Encountering Ellis Island chronicles the effect that changes in immigration law had for new arrivals. Bayor argues that the literacy test established in 1917 was poor policy that inadvertently gave preference to criminals who were literate, but excluded the workers that America needed at the time.

Historians of the Gilded Age and Progressive Era will find Encountering Ellis Island a useful source on the immigrant experience. Genealogists will also find it valuable for the same reason. For those working on name changes, Bayor asserts that this did not happen at Ellis Island, a common myth in many a family lore. Name changes occurred either before leaving the old country or after departing Ellis Island in the new.
… (mais)
gregdehler | 1 outra crítica | Jul 3, 2015 |
Encountering Ellis Island explores the experiences of the millions of Europeans who flooded into the United States in the latter half of the 19th century and well into the 20th century. Mr. Bayor leaves no stone unturned in his coverage of the corruption and the confusion, the controversy and the chaos immigrants faced as they tried to enter the country. His research is thorough and his presentation of it is matter-of-fact.
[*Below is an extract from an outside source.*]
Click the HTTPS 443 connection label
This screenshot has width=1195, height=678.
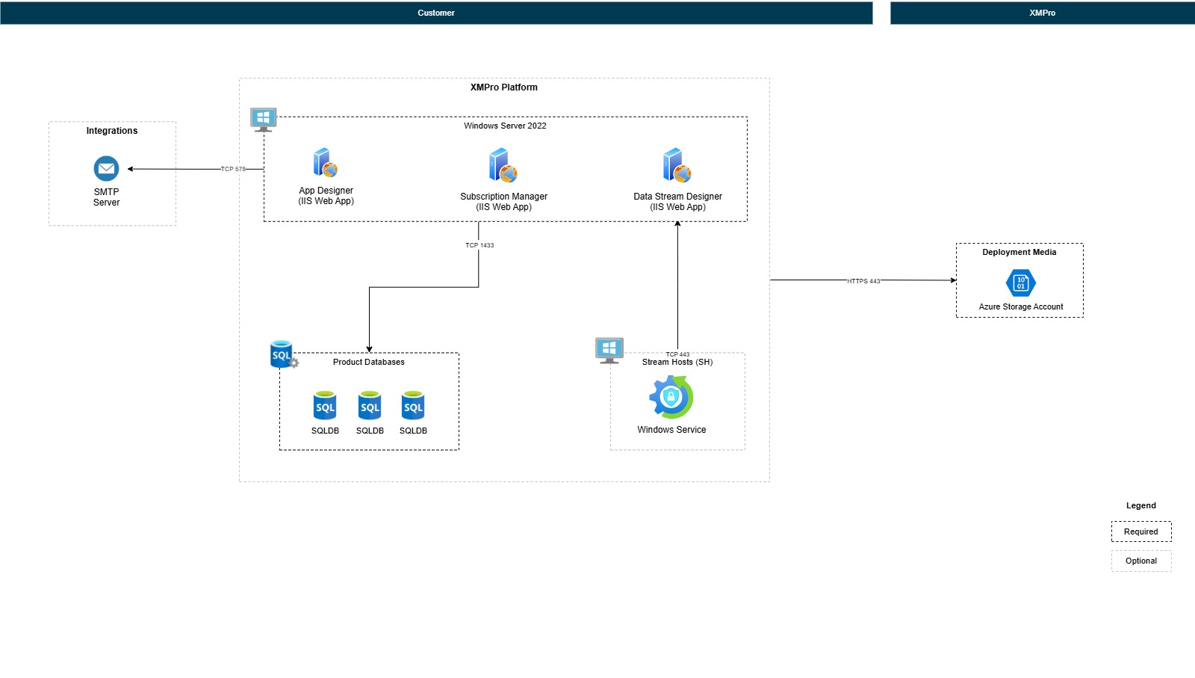[x=863, y=281]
Throughout it all, he strives to debunk certain myths about what the immigrants faced.

One of the lessons learned by Encountering Ellis Island is the fact that immigration has always been and probably always will be exceedingly controversial. Immigration laws limiting who and how many were allowed into the country go back as far as the 19th century. This look into immigration law shows that things really have not changed over the century in that immigration continues to be a political hot button. However, it is the little differences, like the focus on productive members of society, which prove so interesting.

While the title intimates that Mr. Bayor’s book is solely about Ellis Island, in actuality he spends as much time discussing immigration from the West into Angel Island in San Francisco. The differences between the two experiences are startling and sad. While immigrants faced prejudices on both islands, the blatant racism against the Chinese on Alice Island is a blight on the immigration story, something Mr. Bayor presents without emotion.

Encountering Ellis Island breaks down the immigration experience from Europe to New York. It is at once fascinating and depressing. Based on their experiences on the ships, on Ellis Island, and beyond, it is a miracle anyone opted to immigrate to the United States. That so many did is a testament to their fortitude and ability to withstand confusing rules, corruption, and the organized chaos that was Ellis Island.